Chaque exemple peut paraître en lui-même mineur. Au total des mises bout à bout, la portée symbolique est considérable, pour des métiers de l’attention et du sacrifice sans compter, sur lesquels on a voulu broder toute une phraséologie de l’héroïsme. Le même Rémy Ruiz récuse fermement ce terme, manipulateur et galvaudé. Dans un développement très nourri, à teneur quasi philosophique, il a défendu au contraire la notion de « mission » mais alors en lui conférant un sens extrêment fort : « Ne plus rien ressentir face à la détresse et la mort, c’est cesser d’être humain. C’est dans la lutte quotidienne pour rester humain [auprès des patients] que réside la pénibilité du service hospitalier ».

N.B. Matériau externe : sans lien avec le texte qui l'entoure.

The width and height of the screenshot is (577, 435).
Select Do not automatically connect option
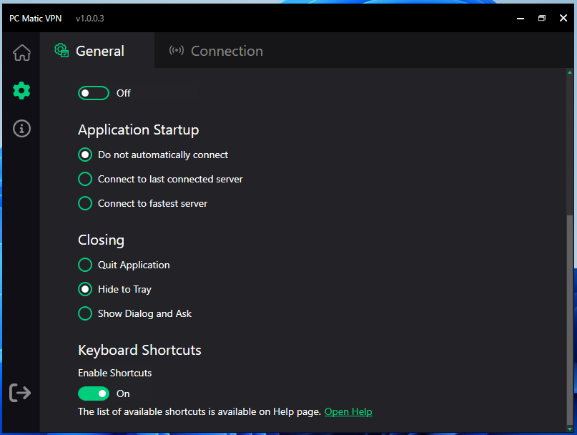click(85, 155)
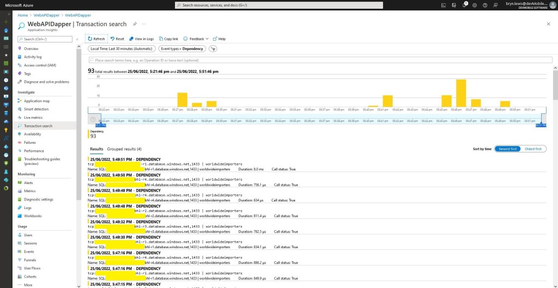The width and height of the screenshot is (558, 288).
Task: Open the Event types Dependency filter
Action: point(181,49)
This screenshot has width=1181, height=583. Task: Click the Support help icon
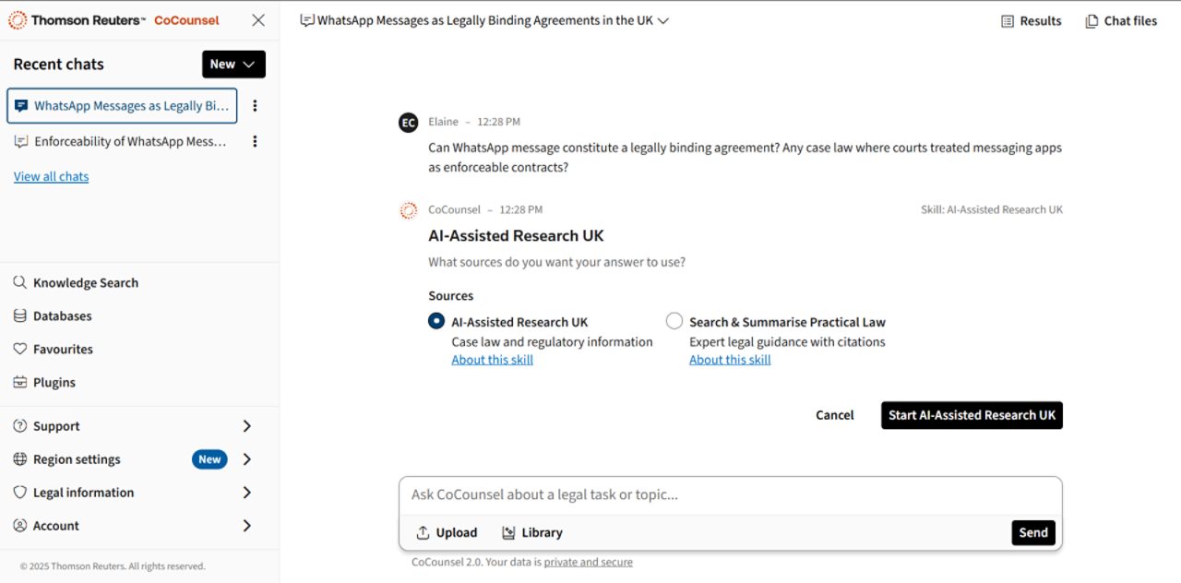tap(20, 425)
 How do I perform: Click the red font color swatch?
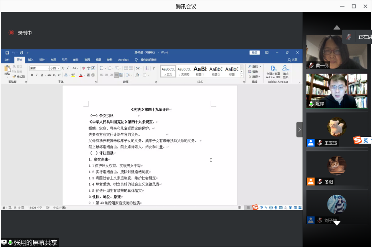tap(81, 75)
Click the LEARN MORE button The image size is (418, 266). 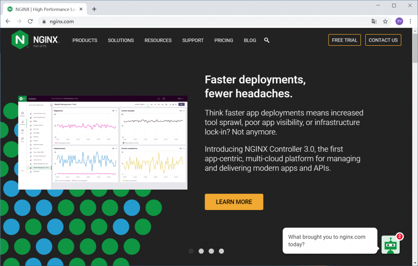pos(234,202)
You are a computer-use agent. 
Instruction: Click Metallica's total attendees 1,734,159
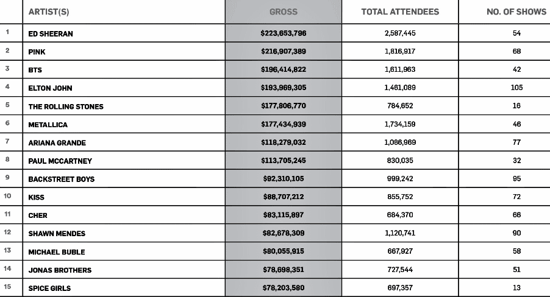click(400, 124)
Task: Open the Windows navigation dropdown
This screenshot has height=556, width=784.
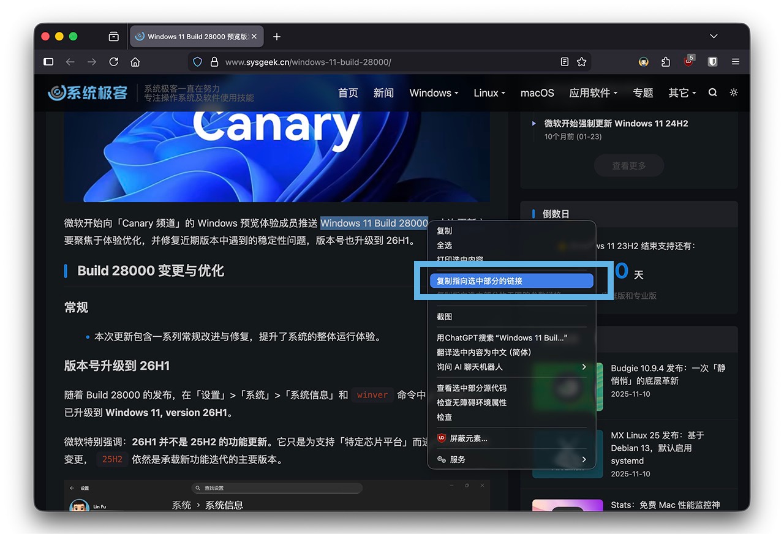Action: [434, 92]
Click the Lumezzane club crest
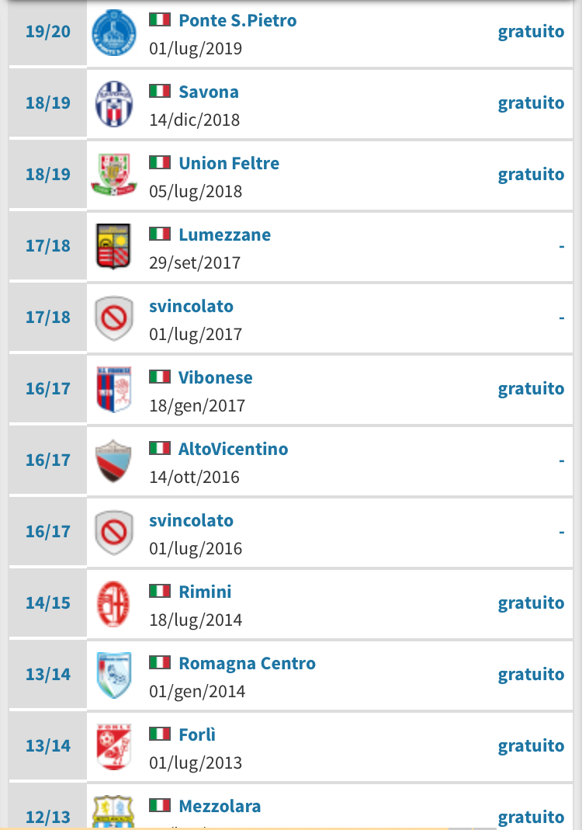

C’est celle-ci qui mérite d’être honorée. On parle d’honneur ? C’est donc l’occasion d’examiner la liste des récipiendaires de la dernière promotion de la Légion d’honneur au CHU du Montpellier : « Sur 11 000 agents, aucun salarié du rang [parmi les récipiendaires de la décoration]. Exclusivement des chefs de service et des directeurs. Exclusivement des hommes, quand 80 % des effectifs sont des femmes ». De quel honneur faut-il donc parler, si on considère que les 800 000 heures de travail en excès effectivement décomptés par le fameux Chronos, « représenteraient les 450 postes supplémentaires à créer, dont les services ont besoin ».

A défaut de Légion d’honneur, il se sera donc distribué des primes COVID inégalitaires, des revalorisations Ségur « qui n’ont fait que compenser partiellement les baisses de rémunération  accumulées à travers le gel des salaires pendant des années antérieures ». Dans cet univers de médailles en chocolat, il faut encore remarquer « qu’en percevant la revalorisation du Ségur, les plus pauvres des agents y ont perdu leur prime d’activité, et se retrouvent encore plus pauvres ».

Il n’y a pas de héros, mais des travailleurs accomplissant leur mission. Cette mission doit être honorée. « Mais l’honneur, ça ne rapporte rien. Nous ce qu’on veut, ça n’est pas de l’honneur. C’est de la justice » a conclu l’orateur. Et de se diriger vers une stèle de carton appelant à la “mort de Chronos”. Au pied de celle-ci, il a déposé le premier stétoscope de son début de carrière, alors chargé de beaucoup d’espoir, d’honneur et de dignité. Il y a rajouté sa blouse d’infirmier. Y a mis le feu. Brasier des vanités.